■ **EXERCISE BRIEF**: The lines below, beginning at the one that contains "Task: Click the external" and ending at the last, are to be retyped exactly.

──────

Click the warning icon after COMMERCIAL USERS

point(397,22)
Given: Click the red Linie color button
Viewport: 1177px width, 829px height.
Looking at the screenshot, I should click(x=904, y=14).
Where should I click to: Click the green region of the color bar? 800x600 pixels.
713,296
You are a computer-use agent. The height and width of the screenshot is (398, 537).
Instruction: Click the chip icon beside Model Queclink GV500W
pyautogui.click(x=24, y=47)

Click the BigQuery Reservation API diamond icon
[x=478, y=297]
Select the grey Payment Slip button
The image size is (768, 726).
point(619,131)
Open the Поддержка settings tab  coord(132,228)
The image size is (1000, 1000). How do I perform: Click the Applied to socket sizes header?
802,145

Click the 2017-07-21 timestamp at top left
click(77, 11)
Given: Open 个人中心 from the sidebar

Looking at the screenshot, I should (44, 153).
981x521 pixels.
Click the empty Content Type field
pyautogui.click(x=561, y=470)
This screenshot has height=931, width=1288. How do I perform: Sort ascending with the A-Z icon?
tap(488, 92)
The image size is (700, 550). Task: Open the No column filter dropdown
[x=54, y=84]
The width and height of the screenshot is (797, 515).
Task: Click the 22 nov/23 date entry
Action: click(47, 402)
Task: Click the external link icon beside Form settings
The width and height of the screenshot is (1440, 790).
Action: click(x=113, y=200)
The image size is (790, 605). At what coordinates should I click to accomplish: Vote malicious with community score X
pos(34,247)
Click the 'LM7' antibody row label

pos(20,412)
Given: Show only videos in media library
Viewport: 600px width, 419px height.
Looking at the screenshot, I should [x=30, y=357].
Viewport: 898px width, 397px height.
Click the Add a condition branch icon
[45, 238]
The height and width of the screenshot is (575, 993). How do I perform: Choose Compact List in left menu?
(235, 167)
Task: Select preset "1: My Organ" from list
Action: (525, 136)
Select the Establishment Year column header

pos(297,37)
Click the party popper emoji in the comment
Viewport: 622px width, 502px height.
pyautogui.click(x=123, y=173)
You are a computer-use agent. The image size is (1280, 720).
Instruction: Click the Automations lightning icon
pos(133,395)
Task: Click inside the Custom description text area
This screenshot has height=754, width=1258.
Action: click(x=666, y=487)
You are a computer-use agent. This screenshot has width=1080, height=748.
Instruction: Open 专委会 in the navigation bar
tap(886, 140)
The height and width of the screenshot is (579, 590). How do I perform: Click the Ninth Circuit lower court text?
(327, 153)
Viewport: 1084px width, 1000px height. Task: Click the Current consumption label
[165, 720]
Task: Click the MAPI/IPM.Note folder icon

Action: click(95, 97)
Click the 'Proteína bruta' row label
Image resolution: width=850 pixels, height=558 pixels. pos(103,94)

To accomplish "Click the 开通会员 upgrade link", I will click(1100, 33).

──────

■ **EXERCISE OUTPUT**:
Task: Click the external link icon beside Form settings
The width and height of the screenshot is (1440, 790).
Action: click(x=113, y=200)
The image size is (790, 605). At what coordinates should I click to accomplish: Vote malicious with community score X
pos(34,247)
Click the 'LM7' antibody row label

pos(20,412)
Given: Show only videos in media library
Viewport: 600px width, 419px height.
Looking at the screenshot, I should [x=30, y=357].
Viewport: 898px width, 397px height.
Click the Add a condition branch icon
[45, 238]
The height and width of the screenshot is (575, 993). How do I perform: Choose Compact List in left menu?
(235, 167)
Task: Select preset "1: My Organ" from list
Action: (525, 136)
Select the Establishment Year column header

pos(297,37)
Click the party popper emoji in the comment
Viewport: 622px width, 502px height.
pyautogui.click(x=123, y=173)
You are a computer-use agent. The image size is (1280, 720).
Instruction: Click the Automations lightning icon
pos(133,395)
Task: Click inside the Custom description text area
This screenshot has height=754, width=1258.
Action: click(x=666, y=487)
You are a computer-use agent. This screenshot has width=1080, height=748.
Instruction: Open 专委会 in the navigation bar
tap(886, 140)
The height and width of the screenshot is (579, 590). How do I perform: Click the Ninth Circuit lower court text?
(327, 153)
Viewport: 1084px width, 1000px height. Task: Click the Current consumption label
[165, 720]
Task: Click the MAPI/IPM.Note folder icon

Action: click(95, 97)
Click the 'Proteína bruta' row label
Image resolution: width=850 pixels, height=558 pixels. pos(103,94)

To accomplish "Click the 开通会员 upgrade link", I will click(1100, 33).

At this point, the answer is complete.